Hellooo! I hope you are all well 😀
Today, I’ll be posting a recipe I use time and time again… always a good sign of a winning dish!
This soup could not be easier. The ingredients are so cheap; especially leeks as they’re in season.
I love leeks. I love it in pies, in sauces, and especially in this soup.
Irene and I call this soup Leekoto: kind of a mash-up between leek and potato (I know, our sanity is questionable).
You can blend this soup for a rich, thick soup. I like to keep mines chunky and texturised. It fels like more of a meal that way.
This soup is also freezable; just watch you don’t cut yout potato chunks too small, or they’ll disintegrate in the microwave (it’ll still taste nice, though!)
Here’s what I did:
Ingredients (Serves 4… easily halved/doubled/quadrupled if you must!)

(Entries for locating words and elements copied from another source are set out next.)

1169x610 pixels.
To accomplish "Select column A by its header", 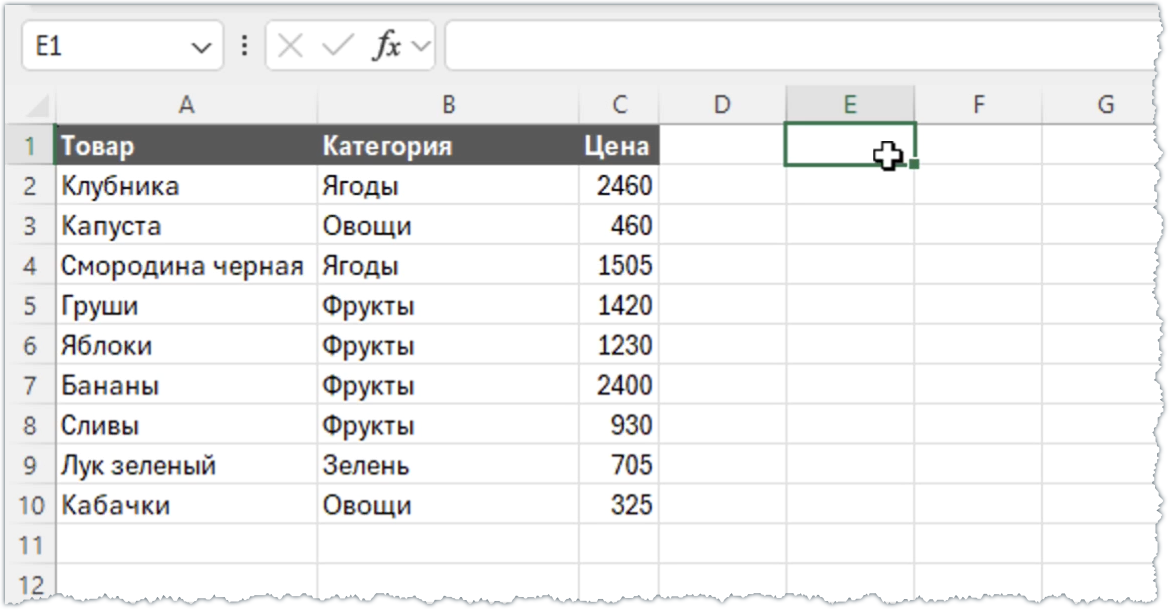I will point(186,103).
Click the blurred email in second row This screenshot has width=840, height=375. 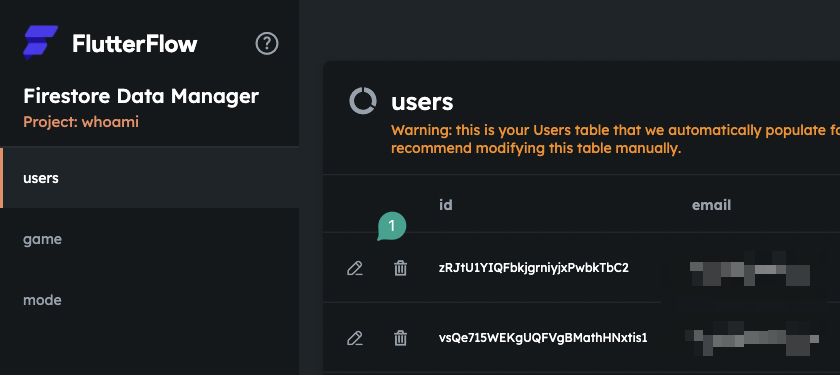(x=753, y=339)
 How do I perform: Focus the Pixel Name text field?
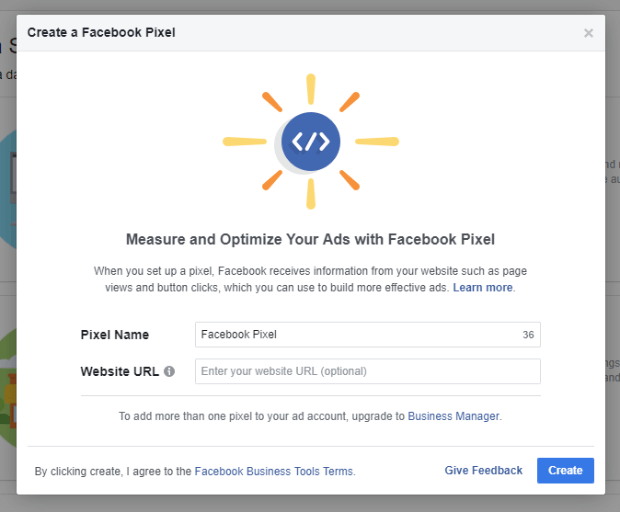368,334
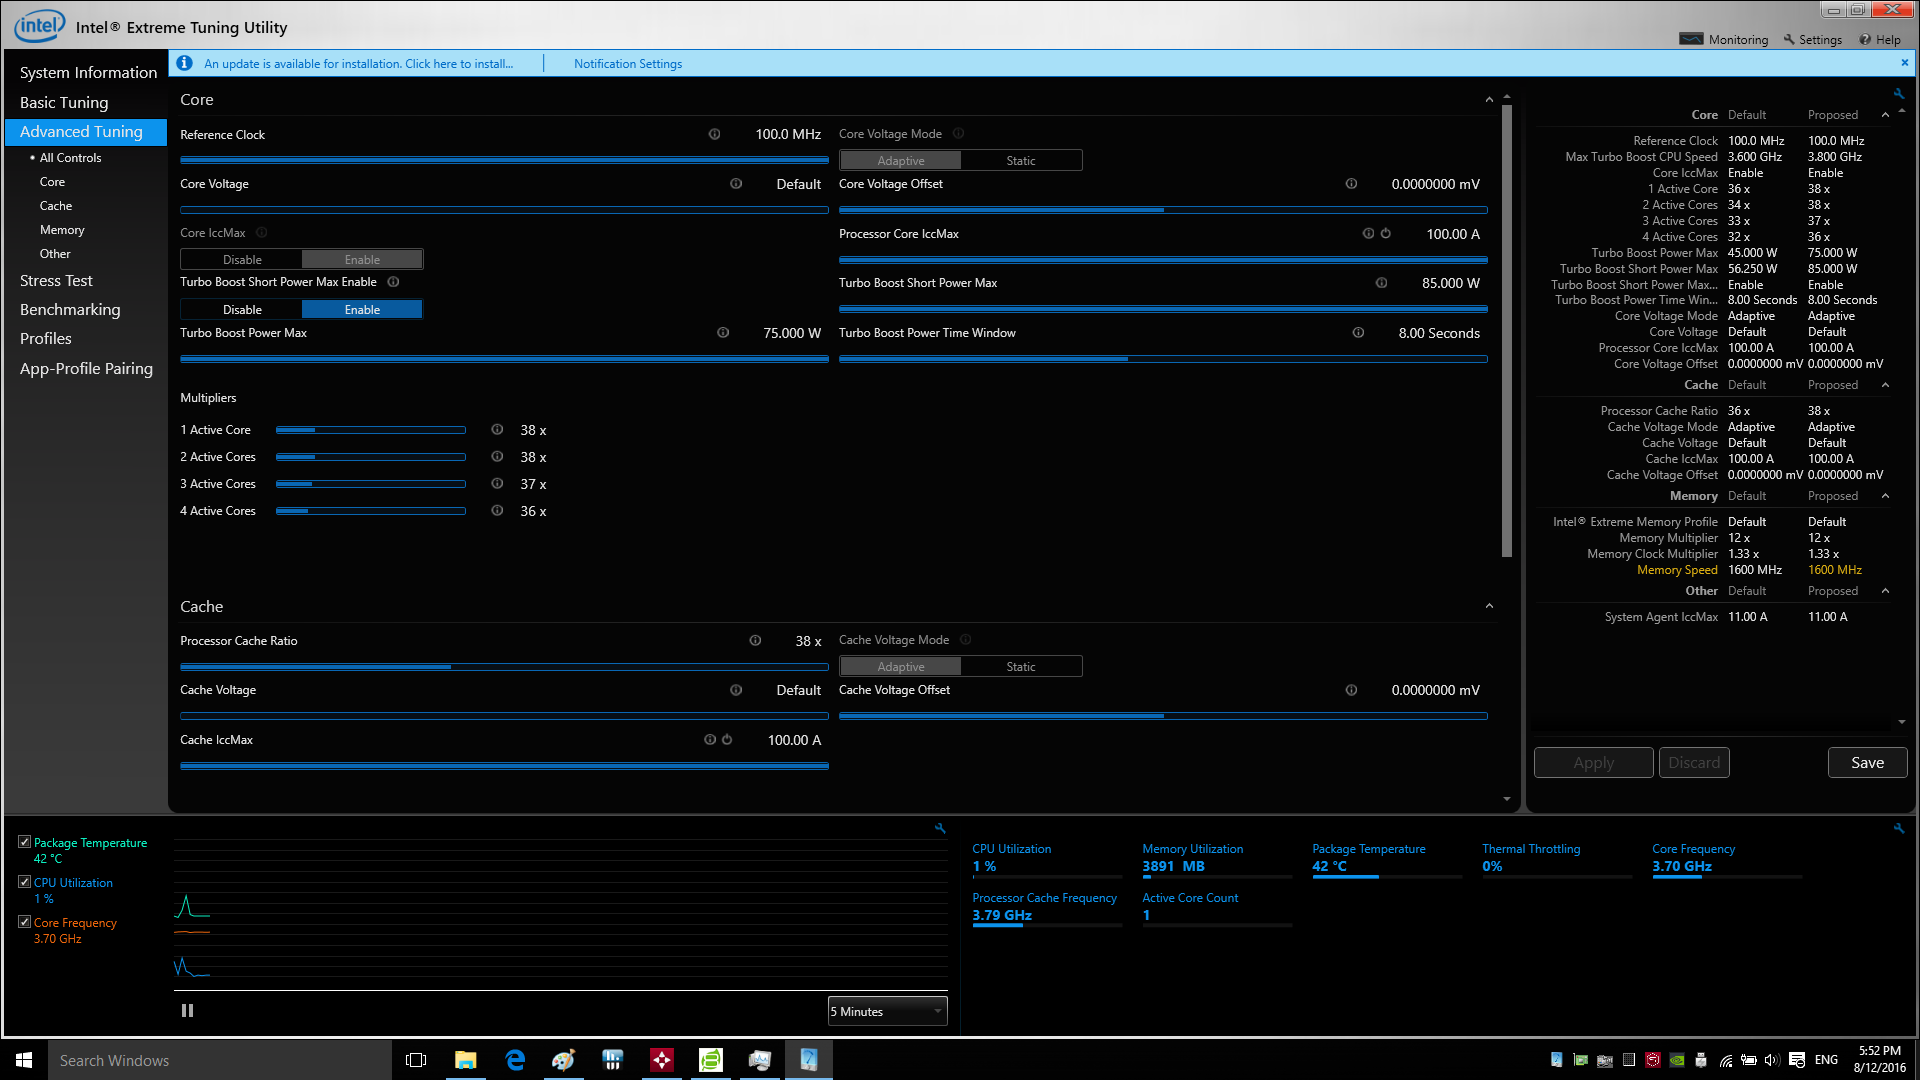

2 leeks, sliced to your preferred chunkiness (I like mines quite thin)
1 onion, diced
3 large potatoes
4 chicken stock cubes
1.7 litres water
150ml cream/milk (optional)
First, I sauteed the onions and leeks on a low, making sure they didn’t brown, whilst I peeled my potatoes.
I chopped my potatoes into large chunks, around 2″ squared, then popped them into the pot:
I dissolved my stock cubes into 1.7litres boiled water, then poured into the pot and brought to the boil. I then simmered until the potatoes were ready (around 20 mins).
I don’t always do this, but on this occasion, I took the pot off the heat and added 150ml single cream. You can use 150ml milk if you like, or even none at all. I just think it gives it a nice richness.
And here it is, ready to devour.
I made this after work one night last week, when I was craving the comfort of a hot bowl of fresh, homemade soup, but didn’t want to spend ages grating and stirring and waiting.
This is a perfect, simple, comforting soup. It’s a lot healthier than it tastes, as well!
Give it a try and let me know what you think!